● Supplied text
####

Studies defining the mechanism of phosphorylation of pRB in the G1 phase of the cell cycle suggest that both cyclin D and cyclin E are required (28, 47). In yeast, cyclins D1 and E can substitute for G1 cyclins Cln2 and Cln3, and both are required to phosphorylate pRB (28). The use of inhibitors of pRB phosphorylation (p16ink4A and cdk2DN inhibit cyclin D-cdk4/6 and cyclin E-cdk2 kinase activity, respectively) in U2OS cells containing wild-type pRB showed that cyclin D-cdk4/6 only partially phosphorylated pRB; complete phosphorylation required cyclin E-cdk2 activity (47). In addition, cyclin D-associated phosphorylation of pRB did not release pRB from its interaction with E2F-1 (47). It is suggested that cyclin D-associated phosphorylation of pRB allows the phosphorylated C terminus of pRB to fold over and interact with residues in the B domain, thereby releasing both histone deacetylase 1 (HDAC1) and active transcriptional repression (27). An intramolecular interaction between the phosphorylated C terminus of pRB and the B domain is necessary for cyclin E-cdk2 to further phosphorylate pRB and release it from E2F.

####

● Problem set
• a. Answer these questions using the passage on pRB phosphorylation:
(i) In yeast, which G1 cyclins can cyclins D1 and E substitute for?
(ii) Which inhibitor was used against cyclin E-cdk2 kinase activity?
(iii) According to the suggested model, which enzyme is released when the phosphorylated C terminus of pRB folds over and interacts with the B domain?
• b. Extend the passage on pRB phosphorylation, picking up after its final sentence.

● Collected data entries
####

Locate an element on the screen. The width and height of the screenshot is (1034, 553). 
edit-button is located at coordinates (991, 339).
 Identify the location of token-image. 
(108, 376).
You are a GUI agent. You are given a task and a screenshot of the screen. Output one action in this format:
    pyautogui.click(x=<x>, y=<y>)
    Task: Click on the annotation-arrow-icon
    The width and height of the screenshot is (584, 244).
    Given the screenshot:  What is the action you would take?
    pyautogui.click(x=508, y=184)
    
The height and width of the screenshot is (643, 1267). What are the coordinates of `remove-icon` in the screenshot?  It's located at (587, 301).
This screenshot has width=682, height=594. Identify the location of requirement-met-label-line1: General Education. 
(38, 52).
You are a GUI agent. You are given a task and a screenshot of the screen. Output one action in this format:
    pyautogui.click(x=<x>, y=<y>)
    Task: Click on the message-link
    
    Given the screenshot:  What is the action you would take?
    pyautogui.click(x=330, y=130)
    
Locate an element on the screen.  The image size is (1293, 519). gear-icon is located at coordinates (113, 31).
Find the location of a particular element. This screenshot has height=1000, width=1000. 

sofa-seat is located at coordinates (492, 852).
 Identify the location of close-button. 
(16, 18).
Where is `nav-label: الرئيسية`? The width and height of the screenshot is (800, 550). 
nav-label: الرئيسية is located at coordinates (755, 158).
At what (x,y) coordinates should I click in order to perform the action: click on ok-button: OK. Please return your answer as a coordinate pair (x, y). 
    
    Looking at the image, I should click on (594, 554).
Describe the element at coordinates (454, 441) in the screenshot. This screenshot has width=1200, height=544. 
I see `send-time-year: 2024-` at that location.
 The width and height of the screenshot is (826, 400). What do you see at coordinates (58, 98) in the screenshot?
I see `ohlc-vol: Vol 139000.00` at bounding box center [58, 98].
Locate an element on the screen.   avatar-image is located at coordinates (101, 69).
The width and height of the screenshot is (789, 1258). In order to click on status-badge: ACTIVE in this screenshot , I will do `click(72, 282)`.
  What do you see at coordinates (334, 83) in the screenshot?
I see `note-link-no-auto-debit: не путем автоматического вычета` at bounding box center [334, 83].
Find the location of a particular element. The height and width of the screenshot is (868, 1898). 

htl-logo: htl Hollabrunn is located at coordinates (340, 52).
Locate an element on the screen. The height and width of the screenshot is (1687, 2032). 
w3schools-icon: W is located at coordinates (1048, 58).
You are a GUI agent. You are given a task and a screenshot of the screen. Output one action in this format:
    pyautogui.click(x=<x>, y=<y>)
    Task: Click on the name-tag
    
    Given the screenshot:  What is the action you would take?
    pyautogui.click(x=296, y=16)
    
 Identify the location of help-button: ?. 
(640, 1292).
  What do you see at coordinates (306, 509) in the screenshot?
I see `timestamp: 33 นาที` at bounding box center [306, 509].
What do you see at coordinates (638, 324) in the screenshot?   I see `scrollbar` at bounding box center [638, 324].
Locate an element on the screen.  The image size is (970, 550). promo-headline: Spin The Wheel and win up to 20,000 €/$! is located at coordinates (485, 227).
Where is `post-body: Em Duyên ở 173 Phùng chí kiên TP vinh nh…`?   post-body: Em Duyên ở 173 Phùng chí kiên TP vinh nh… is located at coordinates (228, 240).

####

● Results of the exercise
• a.
(i) Cln2 and Cln3
(ii) cdk2DN
(iii) Histone deacetylase 1 (HDAC1)

• b.
pRB contains 16 potential phosphorylation sites for specific regulation of pRB binding to different protein complexes. Phosphorylation of pRB at Ser807 and Ser811 released its interaction with c-Abl, whereas phosphorylation at Thr821 and Thr826 was required to release simian virus 40 (SV40) large T antigen (TAg) (39). Regulation of binding of free E2F to pRB occurred by phosphorylation either at a number of C-terminal sites or at two serines in the insert domain of pRB between the A and B pocket regions (40).

Our experiments suggested that regulation of the pRB-E2F interaction on DNA by phosphorylation occurs by accumulation of phosphate groups on the pRB molecule (4). RB proteins containing mutations in six or more phosphorylation sites repressed E2F-mediated transcriptional activation 25-fold better than wild-type pRB in the presence of cyclin E-cdk2 kinase activity. Phosphorylation of six or more sites on pRB may release the interaction of pRB with E2F on DNA.

There are a number of possibilities to explain how phosphorylation releases pRB from E2F, including conformational changes within the E2F-binding domain of pRB, release of hydrophobic contacts with E2F, or a preferential interaction of the E2F-binding domain with another part of pRB. Studies of the structure of pRB bound to an LXCXE peptide (43) suggested that release of the LXCXE peptide from pRB upon phosphorylation might occur by competition of the phosphorylated pRB polypeptide segment for the LXCXE peptide binding site. A six-lysine basic patch on the rim of the LXCXE binding site may bind the phosphorylated peptide segment of pRB (43). A mechanism such as this could explain our data, which showed that six or more phosphorylation sites were necessary for release of pRB from E2F by phosphorylation. Although the binding site for E2F is different from the LXCXE binding site (the A-B interface rather than the B box), it is possible that this competitive mechanism also releases pRB from E2F bound to DNA.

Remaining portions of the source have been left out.